Quando eu descobri o Process Work e o comecei a aprofundar em 2019, apaixonei-me! Acho que eu vou precisar de muitos anos para consumar esta paixão!!! O Process Work, Trabalho Processivo ou Psicologia Orientada pelo Processo, deu-me a compreensão e as ferramentas para trabalhar conscientemente com as dinâmicas dos campos coletivos.
Arnold Mindell considera que os grupos operam dentro de um campo de consciência transpessoal,e as suas dinâmicas são organizadas por uma inteligência a que ele chama ProcessMind ou Mente do Processo. Sem saber, nas experiências que tive em 2017, eu facilitava a dinâmica do grupo por uma conexão espontânea minha à Mente do Processo coletivo.
O ProcessMind para mim é uma ótima notícia. Significa que não importa o caos em que coletivamente estejamos mergulhados, existe uma inteligência que governa o todo, o campo humano que partilhamos em conjunto. E isso é uma boa notícia, porque é possível aceder a essa inteligência e trabalhar com ela.

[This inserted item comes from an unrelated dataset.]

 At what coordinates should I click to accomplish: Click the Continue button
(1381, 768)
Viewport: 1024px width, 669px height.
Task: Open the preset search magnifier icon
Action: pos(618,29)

Uma forma de fazer isso é reconhecer que o campo coletivo é um espaço magnetizado por diferentes forças ou energias, a diversidade de vozes e papéis com a qual eu me debatia em 2017. Essas diferentes vozes precisam de ser representadas e tornadas conscientes para que o processo do grupo evolua.
"Only when all roles are consciously represented,can the field operate humanely and wisely. Each role is a leading one becausethe field we live in is created by the tension and interaction between all itsroles." In The Year 1, Arnold Mindell
O Ano 1 é o livro que estamos atualmente a estudar na nossa emergente (não) escola deProcess Work. No último encontro colocamo-nos a nós próprios no fogo para processarmos a diversidade e as tensões presentes no campo do nosso grupo. Em certo momento, uma pessoa expressou, relativamente a este seu percurso de aprendizagem:
“Estou a experimentar cada vez mais ser eu própria.”
Que belo! Quando cada um expressa conscientemente o que está presente em si, o campo coletivo pode operar de forma humana e sábia. É isso que andamos a treinar.